Esta semana Stephen Breyer ha anunciado su intención de abandonar su puesto en el tribunal supremo de los Estados Unidos tras 28 años en el cargo.
Si habéis estado siguiendo Washington / este augusto boletín durante los últimos meses, la importancia de esta salida es obvia. El SCOTUS (Supreme Court of the United States, en la jerga capitalina) está compuesto por nueve magistrados que sólo resuelven unos pocos casos al año, pero su importancia es absolutamente descomunal. Este año, sin ir más lejos, van a decidir sobre el derecho al aborto, campañas electorales, vacunaciones, regulación federal sobre cambio climático, derecho a llevar armas, y ayudas públicas a colegios religiosos. Varios de estos casos pueden, potencialmente, redefinir cómo se interpretan varios derechos fundamentales en el país, desde privacidad a libertad religiosa, o cambiar decisivamente las competencias regulatorias del gobierno federal. Con un tribunal tan pequeño, cada nombramiento vale su peso en oro.

» **Los datos**:

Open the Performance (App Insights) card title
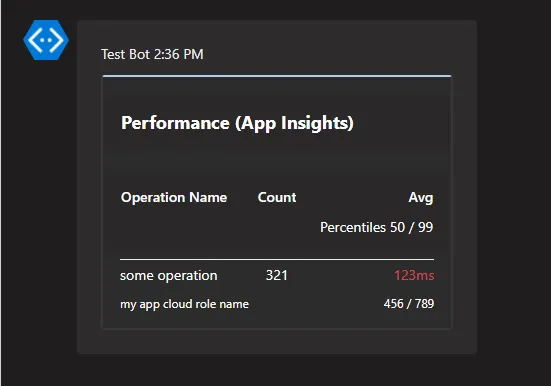Viewport: 551px width, 386px height. (237, 123)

» **Qué se pide**:
Cita completo y sin ningún cambio el texto sobre la salida de Stephen Breyer del tribunal supremo de los Estados Unidos. No hace falta usar el material para nada.

» **Respuesta del ejercicio**:
Esta semana Stephen Breyer ha anunciado su intención de abandonar su puesto en el tribunal supremo de los Estados Unidos tras 28 años en el cargo.
Si habéis estado siguiendo Washington / este augusto boletín durante los últimos meses, la importancia de esta salida es obvia. El SCOTUS (Supreme Court of the United States, en la jerga capitalina) está compuesto por nueve magistrados que sólo resuelven unos pocos casos al año, pero su importancia es absolutamente descomunal. Este año, sin ir más lejos, van a decidir sobre el derecho al aborto, campañas electorales, vacunaciones, regulación federal sobre cambio climático, derecho a llevar armas, y ayudas públicas a colegios religiosos. Varios de estos casos pueden, potencialmente, redefinir cómo se interpretan varios derechos fundamentales en el país, desde privacidad a libertad religiosa, o cambiar decisivamente las competencias regulatorias del gobierno federal. Con un tribunal tan pequeño, cada nombramiento vale su peso en oro.